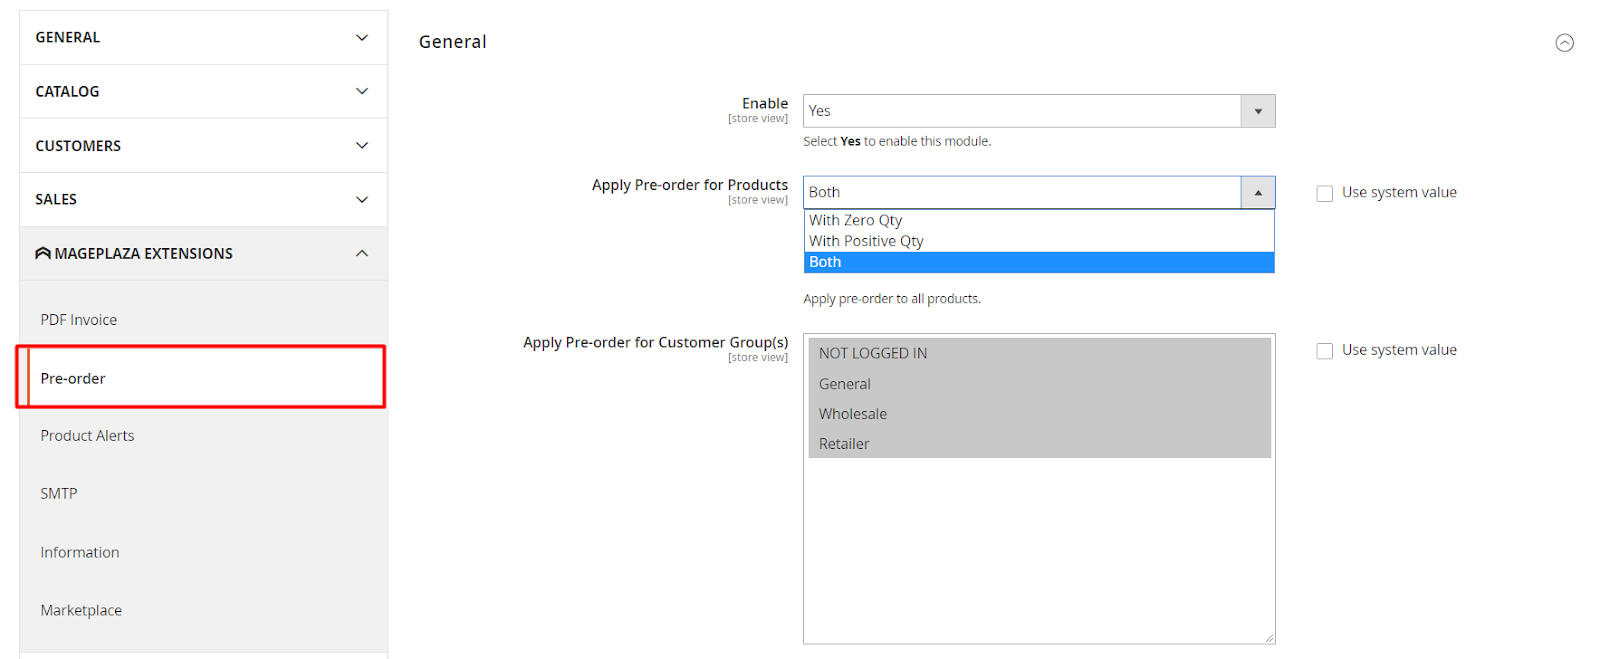Open the PDF Invoice settings

79,320
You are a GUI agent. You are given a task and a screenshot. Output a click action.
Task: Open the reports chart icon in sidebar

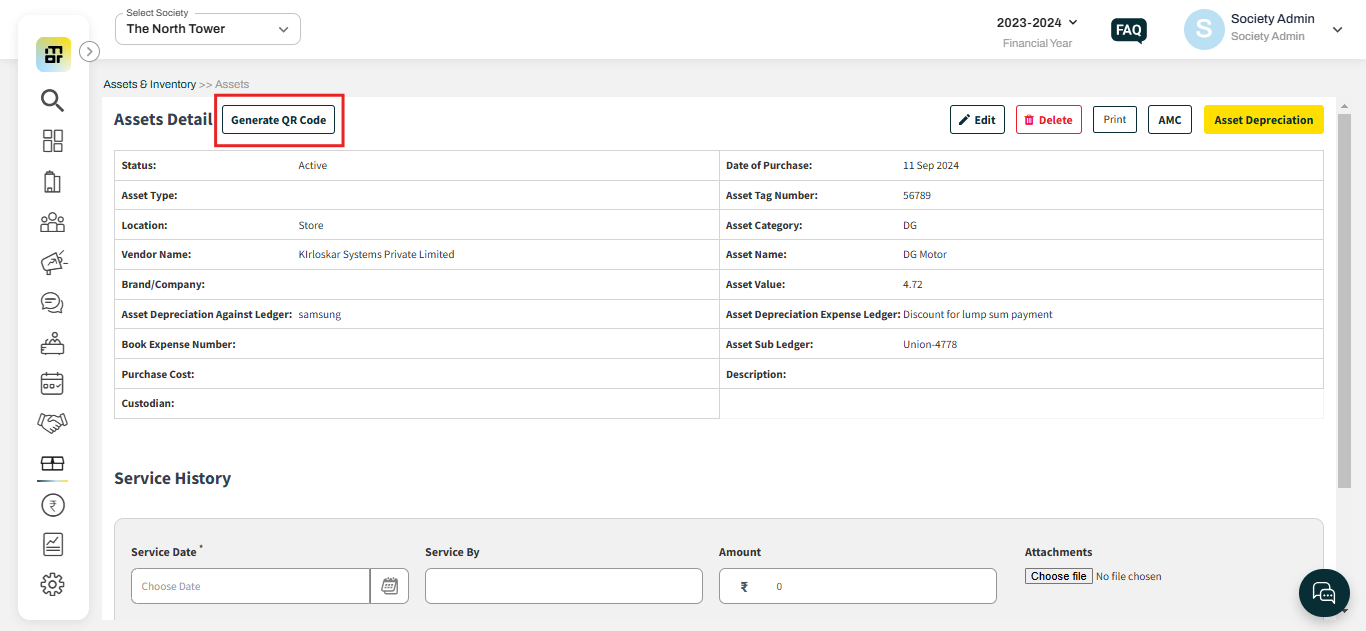click(x=53, y=544)
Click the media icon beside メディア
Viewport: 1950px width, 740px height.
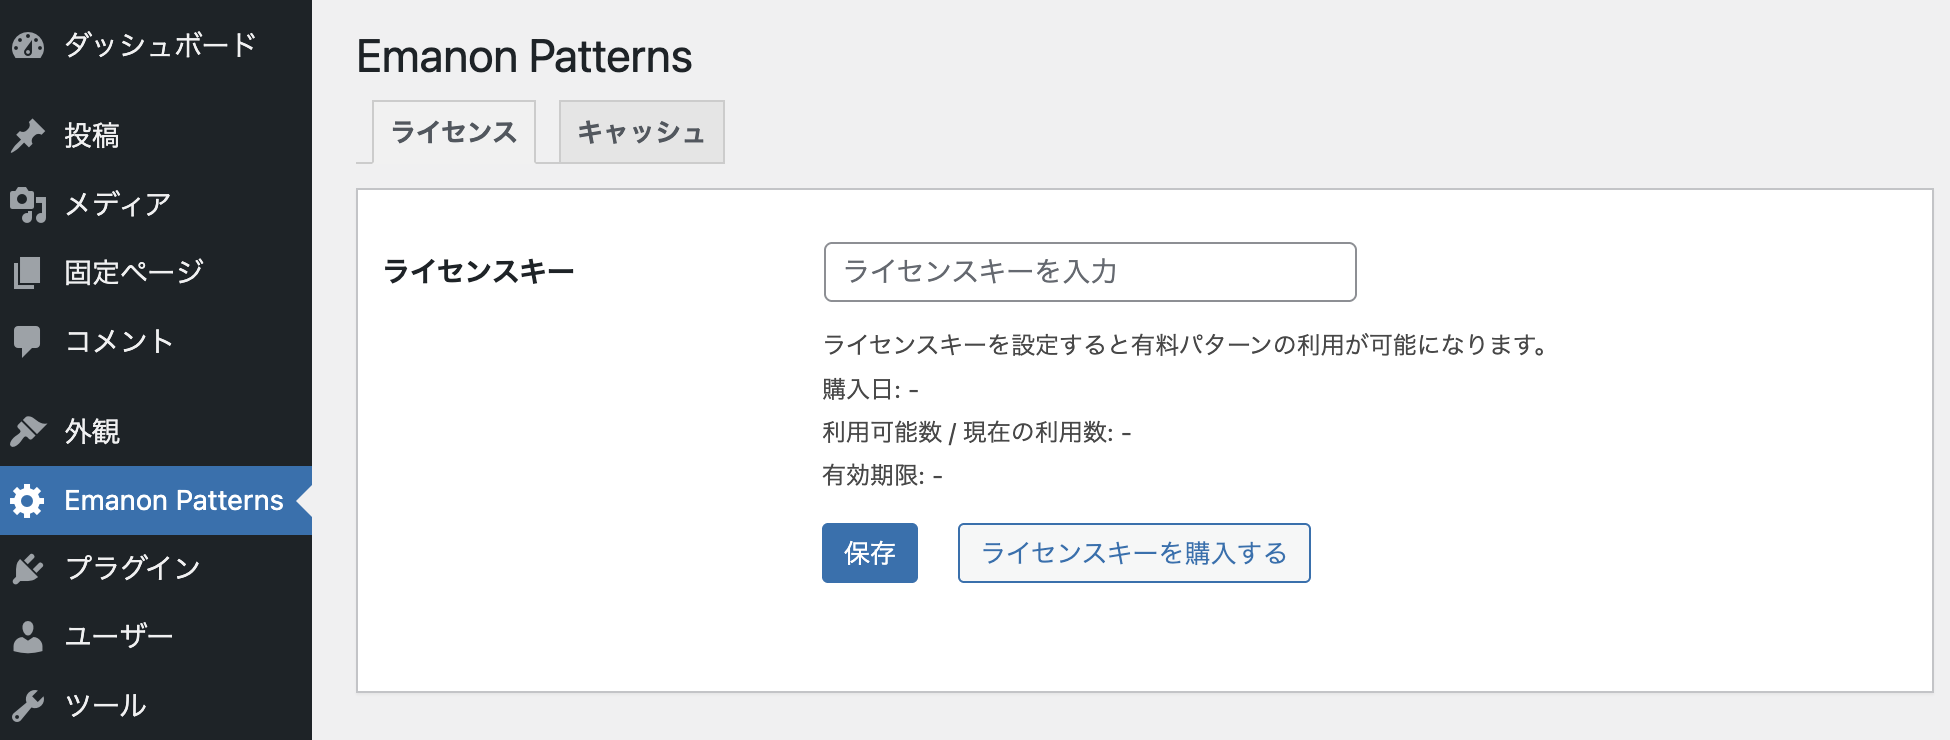(x=28, y=204)
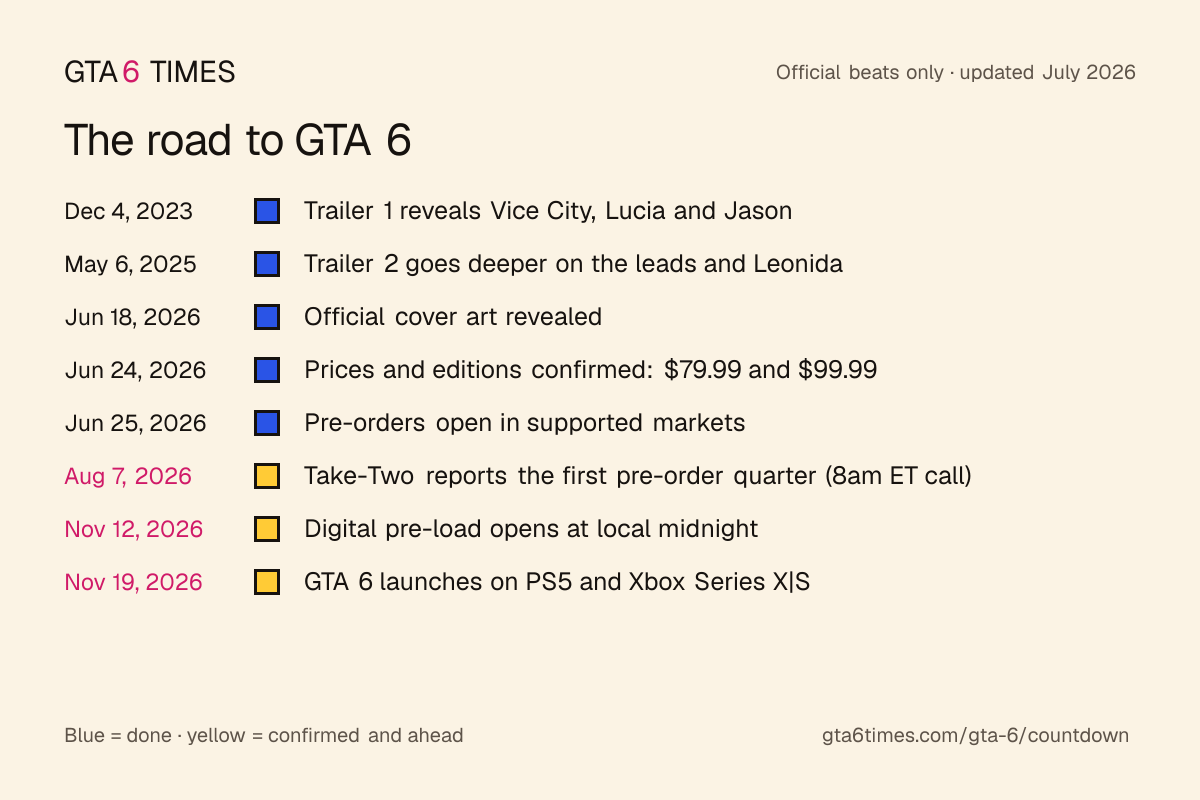Image resolution: width=1200 pixels, height=800 pixels.
Task: Select the May 6, 2025 date
Action: 130,265
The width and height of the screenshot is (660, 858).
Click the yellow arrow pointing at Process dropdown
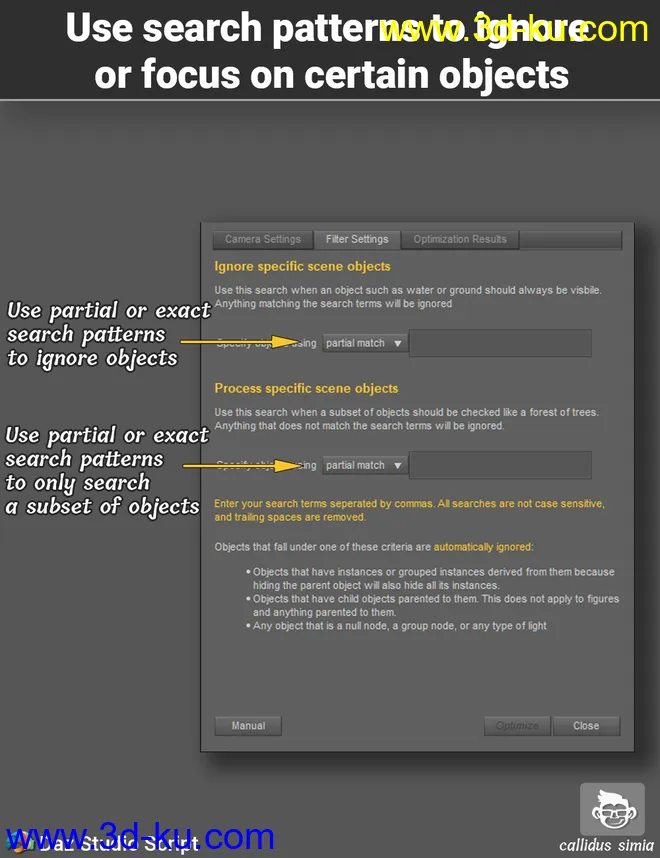(245, 465)
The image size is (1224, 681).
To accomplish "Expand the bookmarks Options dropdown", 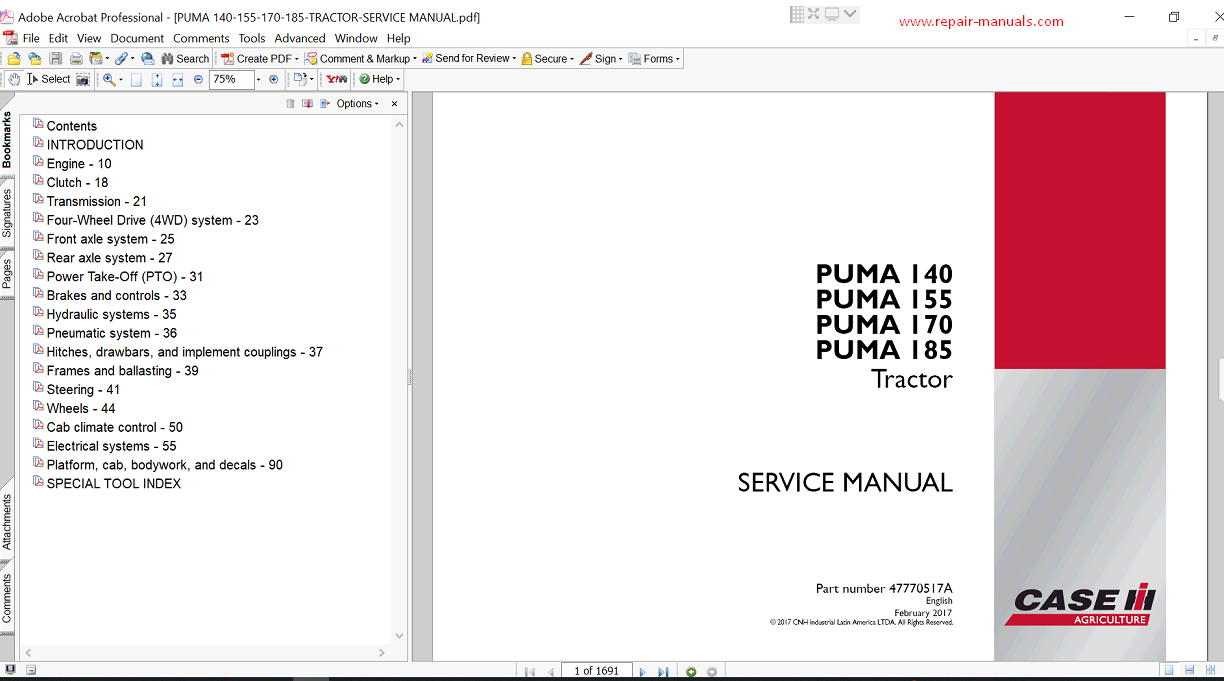I will 357,104.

-=-=-

What is needed
Within the listing, how many lines hold "screenshot"? Write only that number.

Answer
2